Jackie Lynn Reveals Herself in Official Documentary

“Jump rope? I was like sixteen, maybe seventeen at the time? It was like ten thousand people watching,” admits “Rock Outfit” Circuit Des Yeux (a.k.a. Haley Fohr), explaining how she came into contact with alter ego, the cryptohistorical bard Jackie Lynn. For those following the trajectory, Jackie Lynn marks a new development in Fohr’s quest for transcendence—namely, the shedding of an externally-dictated reality for one filled with cocaine, electronically-tinged country music, and stardom. Thanks to Julia Dratel’s official documentary on Jackie Lynn—which comes in the form of a montage of interviews, childhood sequences, eldritch Chicagoland wanderings, and the burial of a master tape in a nondescript wooded area—a bit of light is cast upon our mysterious heroine.

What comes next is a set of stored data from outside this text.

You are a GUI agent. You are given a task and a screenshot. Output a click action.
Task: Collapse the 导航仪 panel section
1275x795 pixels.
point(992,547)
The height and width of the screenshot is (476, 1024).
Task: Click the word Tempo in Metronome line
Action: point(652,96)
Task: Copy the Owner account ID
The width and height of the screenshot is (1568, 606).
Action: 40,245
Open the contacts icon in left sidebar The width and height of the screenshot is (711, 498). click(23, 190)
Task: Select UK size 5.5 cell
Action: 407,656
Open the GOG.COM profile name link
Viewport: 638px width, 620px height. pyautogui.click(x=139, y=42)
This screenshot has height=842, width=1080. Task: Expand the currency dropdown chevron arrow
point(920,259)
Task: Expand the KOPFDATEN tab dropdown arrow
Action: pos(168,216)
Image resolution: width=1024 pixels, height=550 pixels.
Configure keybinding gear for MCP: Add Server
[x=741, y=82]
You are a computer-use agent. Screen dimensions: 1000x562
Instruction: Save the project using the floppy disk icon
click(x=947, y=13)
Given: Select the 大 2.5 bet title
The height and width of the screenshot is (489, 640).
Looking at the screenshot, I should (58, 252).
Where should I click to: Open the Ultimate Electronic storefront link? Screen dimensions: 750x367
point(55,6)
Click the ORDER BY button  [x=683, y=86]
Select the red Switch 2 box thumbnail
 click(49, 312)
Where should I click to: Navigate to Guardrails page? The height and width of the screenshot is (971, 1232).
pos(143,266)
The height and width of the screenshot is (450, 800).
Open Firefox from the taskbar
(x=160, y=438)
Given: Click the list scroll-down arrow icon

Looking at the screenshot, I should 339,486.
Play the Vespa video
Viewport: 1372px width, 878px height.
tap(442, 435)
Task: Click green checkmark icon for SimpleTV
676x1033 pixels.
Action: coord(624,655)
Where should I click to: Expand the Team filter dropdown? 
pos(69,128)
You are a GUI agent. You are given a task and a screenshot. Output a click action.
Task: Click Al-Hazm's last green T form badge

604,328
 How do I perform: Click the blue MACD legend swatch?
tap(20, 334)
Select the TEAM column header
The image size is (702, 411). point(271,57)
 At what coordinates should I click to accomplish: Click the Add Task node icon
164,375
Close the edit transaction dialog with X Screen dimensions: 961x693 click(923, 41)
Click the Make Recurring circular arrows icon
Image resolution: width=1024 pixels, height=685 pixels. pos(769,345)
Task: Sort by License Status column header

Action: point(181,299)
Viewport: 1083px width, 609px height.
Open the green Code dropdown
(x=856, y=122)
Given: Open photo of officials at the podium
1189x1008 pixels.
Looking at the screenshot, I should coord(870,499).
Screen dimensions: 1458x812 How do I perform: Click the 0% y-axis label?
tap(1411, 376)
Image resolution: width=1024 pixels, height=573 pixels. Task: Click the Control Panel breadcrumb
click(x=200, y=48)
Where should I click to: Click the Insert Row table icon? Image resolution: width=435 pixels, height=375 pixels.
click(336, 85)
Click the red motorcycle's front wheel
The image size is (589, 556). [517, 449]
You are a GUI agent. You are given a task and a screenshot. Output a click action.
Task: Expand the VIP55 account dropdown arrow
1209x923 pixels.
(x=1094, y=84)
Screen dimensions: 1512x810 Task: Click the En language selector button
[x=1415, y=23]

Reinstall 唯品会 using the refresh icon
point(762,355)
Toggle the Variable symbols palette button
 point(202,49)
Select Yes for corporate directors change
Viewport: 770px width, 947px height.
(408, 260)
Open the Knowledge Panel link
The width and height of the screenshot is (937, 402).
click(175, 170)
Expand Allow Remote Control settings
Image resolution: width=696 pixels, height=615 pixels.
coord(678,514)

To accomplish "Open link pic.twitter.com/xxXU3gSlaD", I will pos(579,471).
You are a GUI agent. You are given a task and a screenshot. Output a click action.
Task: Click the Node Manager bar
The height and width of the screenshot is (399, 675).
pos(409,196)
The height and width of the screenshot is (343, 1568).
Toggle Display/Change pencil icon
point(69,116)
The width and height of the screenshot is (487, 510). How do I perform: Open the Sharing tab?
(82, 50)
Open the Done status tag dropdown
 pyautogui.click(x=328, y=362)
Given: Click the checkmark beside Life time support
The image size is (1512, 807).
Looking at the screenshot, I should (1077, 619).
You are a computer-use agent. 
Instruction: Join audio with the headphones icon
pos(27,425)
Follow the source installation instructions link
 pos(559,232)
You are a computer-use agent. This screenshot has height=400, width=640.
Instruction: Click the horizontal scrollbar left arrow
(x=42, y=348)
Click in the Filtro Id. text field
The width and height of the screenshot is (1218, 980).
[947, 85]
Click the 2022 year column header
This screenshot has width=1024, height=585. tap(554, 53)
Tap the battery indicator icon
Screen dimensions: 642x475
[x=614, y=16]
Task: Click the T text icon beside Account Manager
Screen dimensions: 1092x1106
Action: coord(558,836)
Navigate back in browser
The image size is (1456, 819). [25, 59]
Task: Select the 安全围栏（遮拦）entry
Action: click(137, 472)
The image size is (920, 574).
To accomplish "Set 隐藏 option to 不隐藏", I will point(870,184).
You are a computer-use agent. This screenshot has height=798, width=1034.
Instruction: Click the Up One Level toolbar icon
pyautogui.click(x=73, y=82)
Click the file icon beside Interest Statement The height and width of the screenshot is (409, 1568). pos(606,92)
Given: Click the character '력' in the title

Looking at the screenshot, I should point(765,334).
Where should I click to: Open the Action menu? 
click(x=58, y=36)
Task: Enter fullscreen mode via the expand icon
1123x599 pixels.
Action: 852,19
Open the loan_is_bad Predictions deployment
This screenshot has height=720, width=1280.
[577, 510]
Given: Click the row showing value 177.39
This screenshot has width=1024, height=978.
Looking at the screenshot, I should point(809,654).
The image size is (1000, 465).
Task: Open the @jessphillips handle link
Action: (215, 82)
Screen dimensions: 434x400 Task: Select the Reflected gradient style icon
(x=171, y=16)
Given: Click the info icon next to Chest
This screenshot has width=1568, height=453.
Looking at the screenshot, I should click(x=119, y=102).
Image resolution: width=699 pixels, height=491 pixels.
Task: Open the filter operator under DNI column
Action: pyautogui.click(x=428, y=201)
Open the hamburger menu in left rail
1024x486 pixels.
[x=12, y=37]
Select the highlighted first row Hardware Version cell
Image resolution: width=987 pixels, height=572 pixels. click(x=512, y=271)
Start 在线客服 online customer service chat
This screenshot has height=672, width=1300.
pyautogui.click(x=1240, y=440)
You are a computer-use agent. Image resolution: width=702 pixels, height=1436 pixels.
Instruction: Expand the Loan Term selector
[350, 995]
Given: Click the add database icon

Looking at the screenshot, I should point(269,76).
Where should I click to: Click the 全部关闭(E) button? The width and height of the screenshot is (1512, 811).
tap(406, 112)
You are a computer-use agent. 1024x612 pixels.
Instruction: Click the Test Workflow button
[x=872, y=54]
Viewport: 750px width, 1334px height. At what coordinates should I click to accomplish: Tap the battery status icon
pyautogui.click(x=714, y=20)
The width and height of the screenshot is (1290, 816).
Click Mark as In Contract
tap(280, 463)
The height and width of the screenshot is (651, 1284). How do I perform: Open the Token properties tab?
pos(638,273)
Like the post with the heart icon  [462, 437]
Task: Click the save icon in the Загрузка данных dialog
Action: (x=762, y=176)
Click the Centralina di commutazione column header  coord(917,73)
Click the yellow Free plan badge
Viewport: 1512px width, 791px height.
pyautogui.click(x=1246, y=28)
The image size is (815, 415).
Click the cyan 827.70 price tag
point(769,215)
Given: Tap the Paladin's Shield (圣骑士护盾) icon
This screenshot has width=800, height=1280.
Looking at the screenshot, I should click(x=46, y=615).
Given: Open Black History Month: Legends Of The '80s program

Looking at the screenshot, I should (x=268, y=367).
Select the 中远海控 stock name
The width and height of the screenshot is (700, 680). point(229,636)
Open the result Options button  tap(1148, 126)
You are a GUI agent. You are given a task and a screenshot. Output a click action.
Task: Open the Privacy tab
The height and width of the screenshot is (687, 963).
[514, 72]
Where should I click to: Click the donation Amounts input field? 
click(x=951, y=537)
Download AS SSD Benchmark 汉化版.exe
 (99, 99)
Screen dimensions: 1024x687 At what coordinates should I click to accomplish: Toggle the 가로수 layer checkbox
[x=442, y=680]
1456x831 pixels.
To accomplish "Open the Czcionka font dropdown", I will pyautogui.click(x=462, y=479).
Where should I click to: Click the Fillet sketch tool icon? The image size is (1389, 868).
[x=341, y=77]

The Jackie Lynn story mirrors one more commonly etched in hip-hop—think of Daniel Dumile as MF Doom, Dennis Coles or Ghostface Killah as Tony Stark, Cassidy the Hustler vs. Cassidy the Problem—where an artist creates a character to flip the script, conquer trauma, or, at a minimum, try on a new part of themselves. Like those analogs in hip-hop, Jackie Lynn “took being a woman and made it into being a loaded gun,” according to a character named Ka_ina Sort in the documentary. And In 2016, a time when the dialogue on being alive under duress of a passive-aggressive patriarchal system is at its most resonant and reaching, who could fault someone for becoming that? Who wouldn’t want to be taken seriously as an artist, as a weapon? I know, Miss Lynn, that it’s the threat of influence, and not the threat of violence, that makes you dangerous—you are a star. You’re a star, you’re a star, you’re a star. You’re a big, bright, shining star. That’s right.

Jackie Lynn is out now on Thrill Jockey.